┏━━
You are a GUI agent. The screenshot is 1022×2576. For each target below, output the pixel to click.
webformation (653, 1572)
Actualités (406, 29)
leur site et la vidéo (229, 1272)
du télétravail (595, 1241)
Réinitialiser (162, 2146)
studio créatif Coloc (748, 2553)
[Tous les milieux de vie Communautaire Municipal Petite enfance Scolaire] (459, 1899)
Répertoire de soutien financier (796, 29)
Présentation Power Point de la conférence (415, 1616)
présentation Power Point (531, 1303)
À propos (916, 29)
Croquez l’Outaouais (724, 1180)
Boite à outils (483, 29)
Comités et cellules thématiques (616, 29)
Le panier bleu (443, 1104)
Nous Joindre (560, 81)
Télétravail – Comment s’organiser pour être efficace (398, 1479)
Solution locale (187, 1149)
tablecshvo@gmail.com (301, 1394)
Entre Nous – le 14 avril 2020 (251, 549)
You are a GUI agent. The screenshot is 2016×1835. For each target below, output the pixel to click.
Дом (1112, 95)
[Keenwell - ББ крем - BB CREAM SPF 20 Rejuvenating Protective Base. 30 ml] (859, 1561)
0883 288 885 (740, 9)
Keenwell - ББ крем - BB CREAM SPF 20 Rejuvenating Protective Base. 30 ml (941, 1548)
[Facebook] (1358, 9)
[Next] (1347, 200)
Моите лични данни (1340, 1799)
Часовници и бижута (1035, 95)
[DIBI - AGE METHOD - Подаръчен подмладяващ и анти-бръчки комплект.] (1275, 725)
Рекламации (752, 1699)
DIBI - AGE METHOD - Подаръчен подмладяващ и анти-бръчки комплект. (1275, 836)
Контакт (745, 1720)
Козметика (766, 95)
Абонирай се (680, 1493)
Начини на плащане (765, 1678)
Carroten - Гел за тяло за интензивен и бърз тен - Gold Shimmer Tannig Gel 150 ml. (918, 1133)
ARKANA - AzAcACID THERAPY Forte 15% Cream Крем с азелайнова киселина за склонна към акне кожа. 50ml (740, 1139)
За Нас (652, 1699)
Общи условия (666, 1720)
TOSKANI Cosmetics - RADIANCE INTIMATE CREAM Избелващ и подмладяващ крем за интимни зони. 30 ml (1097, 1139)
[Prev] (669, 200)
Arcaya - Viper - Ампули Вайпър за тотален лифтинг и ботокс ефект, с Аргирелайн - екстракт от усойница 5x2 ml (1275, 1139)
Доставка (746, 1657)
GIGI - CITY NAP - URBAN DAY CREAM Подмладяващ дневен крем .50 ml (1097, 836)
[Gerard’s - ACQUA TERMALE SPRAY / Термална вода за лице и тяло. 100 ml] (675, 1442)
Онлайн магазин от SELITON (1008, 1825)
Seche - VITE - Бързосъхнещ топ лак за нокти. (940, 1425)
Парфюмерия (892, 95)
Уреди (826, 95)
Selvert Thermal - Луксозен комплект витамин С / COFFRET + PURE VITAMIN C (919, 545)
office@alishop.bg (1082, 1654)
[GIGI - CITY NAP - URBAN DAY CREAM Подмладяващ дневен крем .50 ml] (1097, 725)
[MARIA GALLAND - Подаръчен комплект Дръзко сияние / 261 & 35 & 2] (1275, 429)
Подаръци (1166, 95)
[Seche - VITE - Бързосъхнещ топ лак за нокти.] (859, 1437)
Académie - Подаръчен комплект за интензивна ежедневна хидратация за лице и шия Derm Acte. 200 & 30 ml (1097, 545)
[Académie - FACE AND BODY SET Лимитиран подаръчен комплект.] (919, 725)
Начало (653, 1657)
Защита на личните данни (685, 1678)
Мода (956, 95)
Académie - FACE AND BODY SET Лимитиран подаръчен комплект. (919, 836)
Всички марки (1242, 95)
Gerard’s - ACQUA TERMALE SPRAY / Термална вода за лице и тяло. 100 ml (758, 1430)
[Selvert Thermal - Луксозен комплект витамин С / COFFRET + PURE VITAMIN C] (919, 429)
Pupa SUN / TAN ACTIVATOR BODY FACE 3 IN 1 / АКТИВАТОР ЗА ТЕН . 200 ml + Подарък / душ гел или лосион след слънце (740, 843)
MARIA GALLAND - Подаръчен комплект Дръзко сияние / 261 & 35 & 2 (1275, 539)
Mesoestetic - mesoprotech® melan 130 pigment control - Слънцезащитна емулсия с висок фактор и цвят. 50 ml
┗━━
The answer should be all the entries, restated with no word changed.

Reply to the task —
You are a GUI agent. The screenshot is 1022×2576. For each target below, output the pixel to click.
webformation (653, 1572)
Actualités (406, 29)
leur site et la vidéo (229, 1272)
du télétravail (595, 1241)
Réinitialiser (162, 2146)
studio créatif Coloc (748, 2553)
[Tous les milieux de vie Communautaire Municipal Petite enfance Scolaire] (459, 1899)
Répertoire de soutien financier (796, 29)
Présentation Power Point de la conférence (415, 1616)
présentation Power Point (531, 1303)
À propos (916, 29)
Croquez l’Outaouais (724, 1180)
Boite à outils (483, 29)
Comités et cellules thématiques (616, 29)
Le panier bleu (443, 1104)
Nous Joindre (560, 81)
Télétravail – Comment s’organiser pour être efficace (398, 1479)
Solution locale (187, 1149)
tablecshvo@gmail.com (301, 1394)
Entre Nous – le 14 avril 2020 (251, 549)
You are a GUI agent. The screenshot is 2016×1835. For each target below, output the pixel to click.
Дом (1112, 95)
[Keenwell - ББ крем - BB CREAM SPF 20 Rejuvenating Protective Base. 30 ml] (859, 1561)
0883 288 885 (740, 9)
Keenwell - ББ крем - BB CREAM SPF 20 Rejuvenating Protective Base. 30 ml (941, 1548)
[Facebook] (1358, 9)
[Next] (1347, 200)
Моите лични данни (1340, 1799)
Часовници и бижута (1035, 95)
[DIBI - AGE METHOD - Подаръчен подмладяващ и анти-бръчки комплект.] (1275, 725)
Рекламации (752, 1699)
DIBI - AGE METHOD - Подаръчен подмладяващ и анти-бръчки комплект. (1275, 836)
Контакт (745, 1720)
Козметика (766, 95)
Абонирай се (680, 1493)
Начини на плащане (765, 1678)
Carroten - Гел за тяло за интензивен и бърз тен - Gold Shimmer Tannig Gel 150 ml. (918, 1133)
ARKANA - AzAcACID THERAPY Forte 15% Cream Крем с азелайнова киселина за склонна към акне кожа. 50ml (740, 1139)
За Нас (652, 1699)
Общи условия (666, 1720)
TOSKANI Cosmetics - RADIANCE INTIMATE CREAM Избелващ и подмладяващ крем за интимни зони. 30 ml (1097, 1139)
[Prev] (669, 200)
Arcaya - Viper - Ампули Вайпър за тотален лифтинг и ботокс ефект, с Аргирелайн - екстракт от усойница 5x2 ml (1275, 1139)
Доставка (746, 1657)
GIGI - CITY NAP - URBAN DAY CREAM Подмладяващ дневен крем .50 ml (1097, 836)
[Gerard’s - ACQUA TERMALE SPRAY / Термална вода за лице и тяло. 100 ml] (675, 1442)
Онлайн магазин от SELITON (1008, 1825)
Seche - VITE - Бързосъхнещ топ лак за нокти. (940, 1425)
Парфюмерия (892, 95)
Уреди (826, 95)
Selvert Thermal - Луксозен комплект витамин С / COFFRET + PURE VITAMIN C (919, 545)
office@alishop.bg (1082, 1654)
[GIGI - CITY NAP - URBAN DAY CREAM Подмладяващ дневен крем .50 ml] (1097, 725)
[MARIA GALLAND - Подаръчен комплект Дръзко сияние / 261 & 35 & 2] (1275, 429)
Подаръци (1166, 95)
[Seche - VITE - Бързосъхнещ топ лак за нокти.] (859, 1437)
Académie - Подаръчен комплект за интензивна ежедневна хидратация за лице и шия Derm Acte. 200 & 30 ml (1097, 545)
[Académie - FACE AND BODY SET Лимитиран подаръчен комплект.] (919, 725)
Начало (653, 1657)
Защита на личните данни (685, 1678)
Мода (956, 95)
Académie - FACE AND BODY SET Лимитиран подаръчен комплект. (919, 836)
Всички марки (1242, 95)
Gerard’s - ACQUA TERMALE SPRAY / Термална вода за лице и тяло. 100 ml (758, 1430)
[Selvert Thermal - Луксозен комплект витамин С / COFFRET + PURE VITAMIN C] (919, 429)
Pupa SUN / TAN ACTIVATOR BODY FACE 3 IN 1 / АКТИВАТОР ЗА ТЕН . 200 ml + Подарък / душ гел или лосион след слънце (740, 843)
MARIA GALLAND - Подаръчен комплект Дръзко сияние / 261 & 35 & 2 (1275, 539)
Mesoestetic - mesoprotech® melan 130 pigment control - Слънцезащитна емулсия с висок фактор и цвят. 50 ml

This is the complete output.